Any automated updates should only be pulled from isolated trusted servers in an appropriate network zone that enables the ability to verify the accuracy and integrity of the software patch itself.
- Insure utilized container images are contained in secure repositories
Repositories such as Docker Hub provide the ability to create, maintain and operate private registries of images. This serves to enforce sound CM (Configuration Management) practices and insure adjacent information such as metadata or security dashboard metrics is not compromised along with the source code itself.
Private registries can be established which allow organizations to only share and reuse containers that have been approved and tested by internal cyber staff.
The transfer of container data using services that offer encryption is not sufficient if the components being encrypted are already compromised.

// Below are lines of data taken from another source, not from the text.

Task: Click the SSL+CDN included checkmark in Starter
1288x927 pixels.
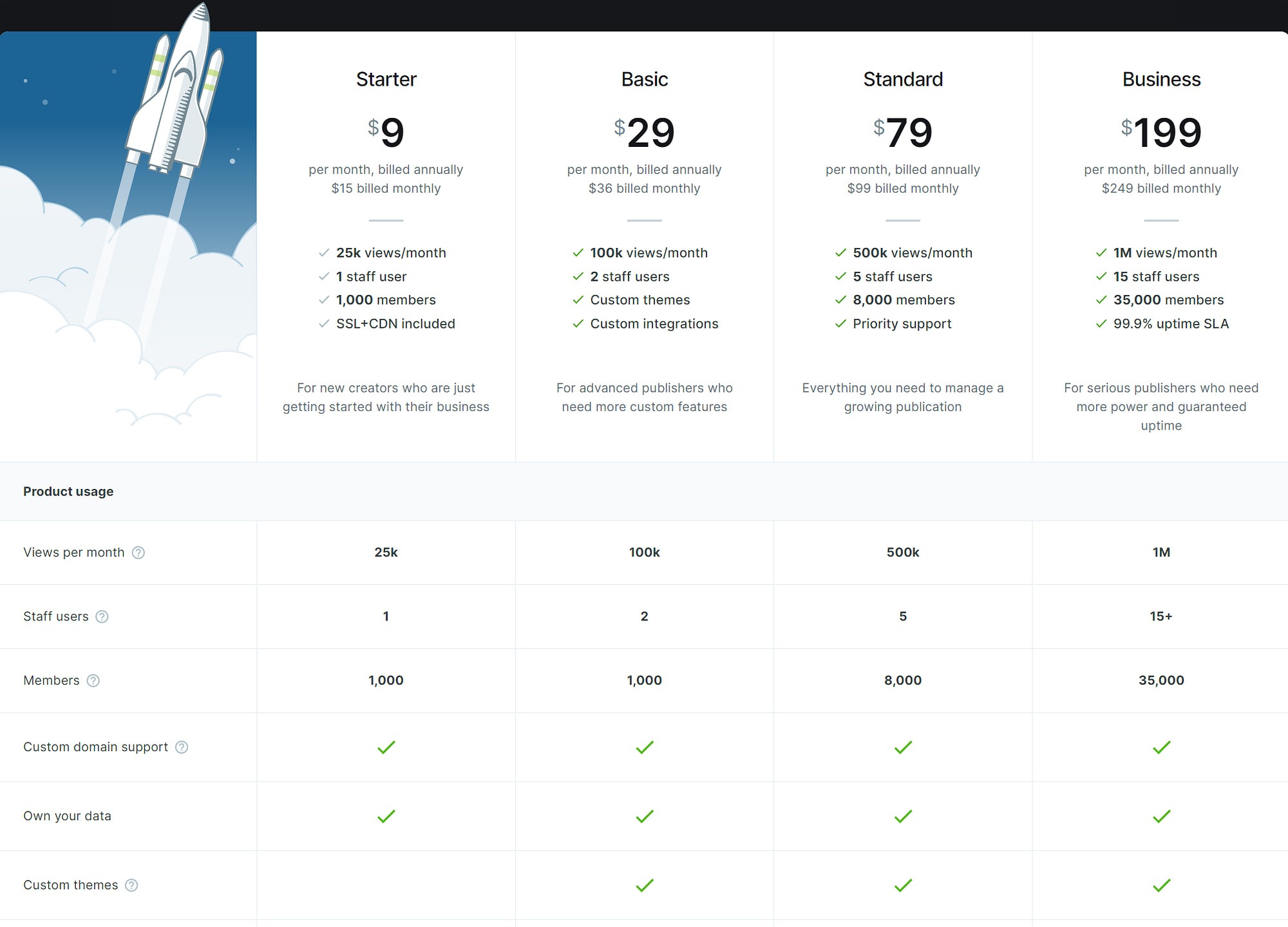Action: (324, 324)
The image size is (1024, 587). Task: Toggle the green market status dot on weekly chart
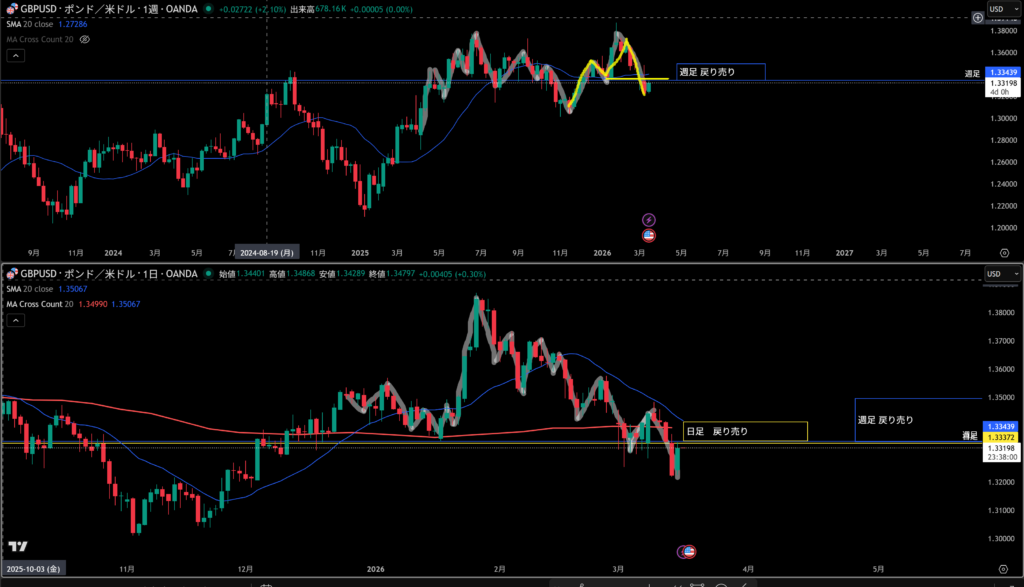pyautogui.click(x=207, y=8)
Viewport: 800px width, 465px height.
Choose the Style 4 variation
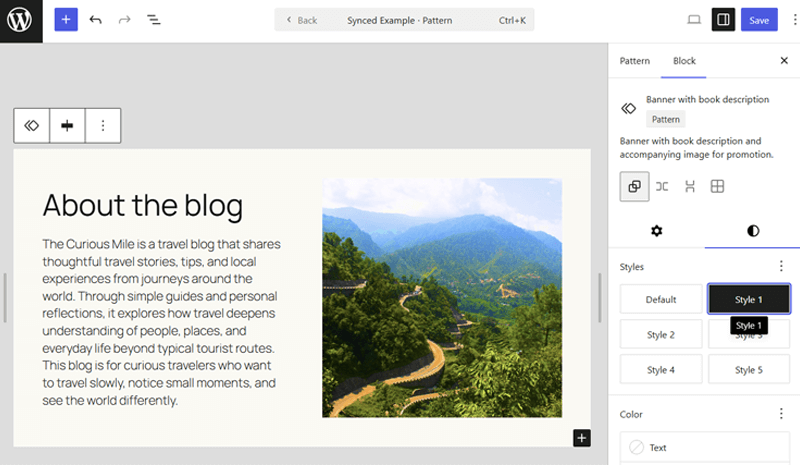(x=661, y=370)

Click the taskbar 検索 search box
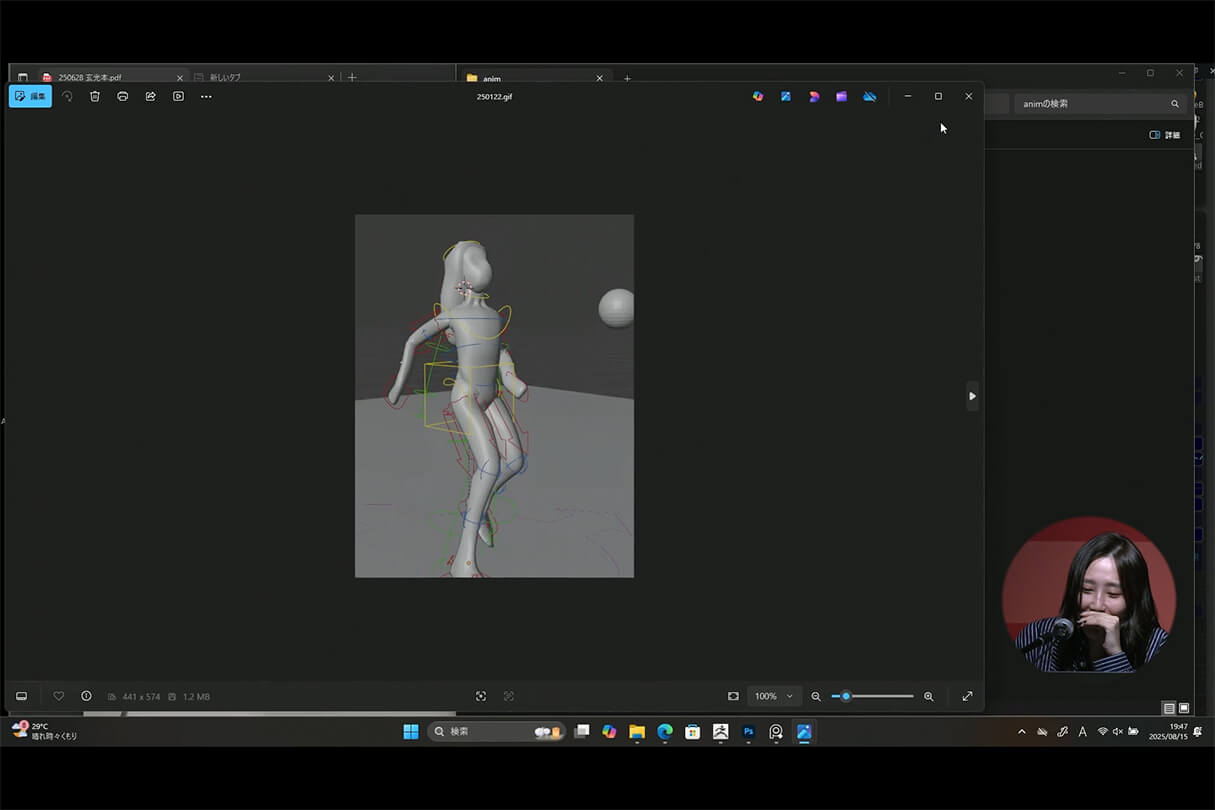click(x=495, y=732)
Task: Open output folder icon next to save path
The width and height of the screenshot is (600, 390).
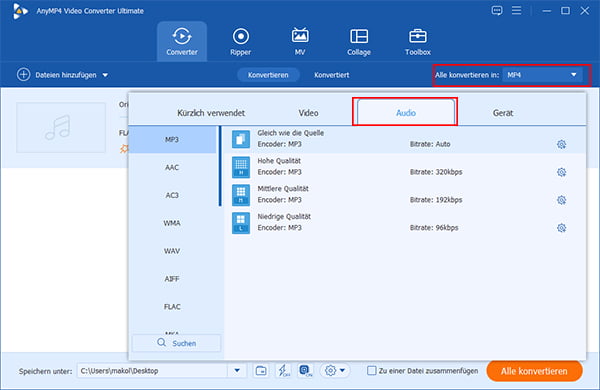Action: pyautogui.click(x=261, y=370)
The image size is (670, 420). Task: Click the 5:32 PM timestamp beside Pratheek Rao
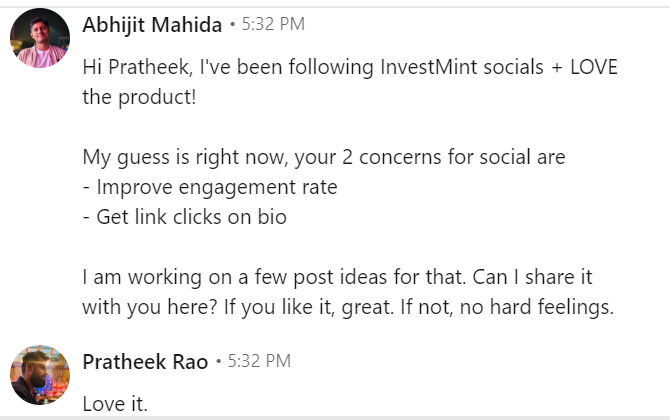click(x=260, y=361)
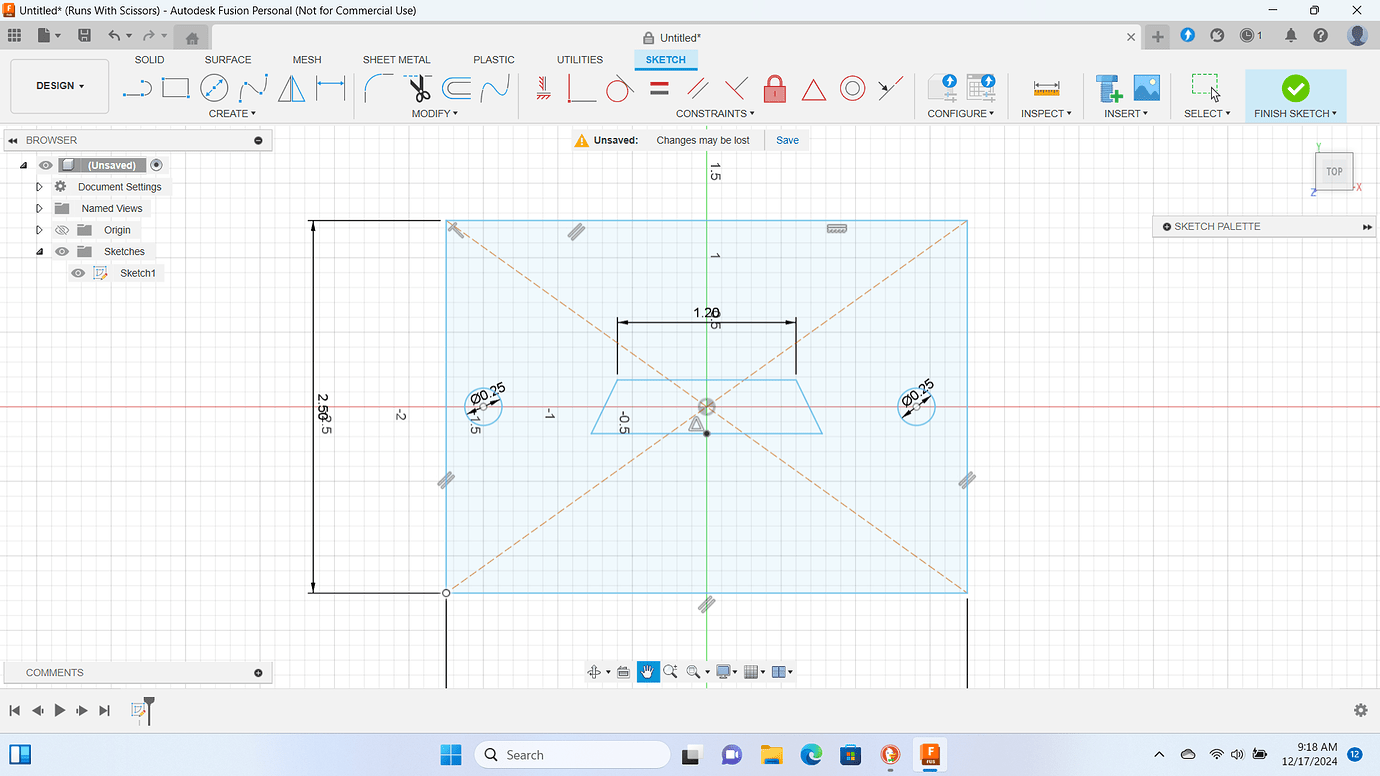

Vendors should offer images that are cryptographically signed at build time preventing such things as man-in-the middle attacks and insuring the integrity of data in motion.
- Analyze security logs on a regular basis
One of the key intents of having security log data generated and stored is to be able to conduct forensic analysis after the fact. Any organization using container technologies should be able to take a look at the specific images they are utilizing and determine if any non-authorized access has taken place.
- Scan container images for security vulnerabilities
Docker Security Scanning indexes components and insures only approved modules are put into production. Components can be scanned against a known CVE (Common Vulnerability Enumeration) database and generate a report providing insight to the vulnerability scanning results.
This type of action can prevent newly emerging threats such as container spoofing where an organization ends up running unintended containers containing malicious code.
New IT and software development technologies emerge to solve existing problems or to bring some type of increased functionality or to reduce development time or to reduce operating costs. These technologies are often deployed without adequate consideration of the cybersecurity aspects and how usage of new technologies brings new security vulnerabilities.
Understanding how container technologies are implemented in your organization allows a proper cyber risk evaluation to be conducted with the goal of mitigating any new introduced security vulnerabilities. Only using containers from trusted vendors and making sure constituent parts are digitally signed prevents running containers that have been tampered with.
Container technologies are making a huge impact across multiple operating environments. The challenge is to insure any upstream supply chain data breaches do not compromise the integrity of your deployed applications and allow OT to conduct ongoing safe operations.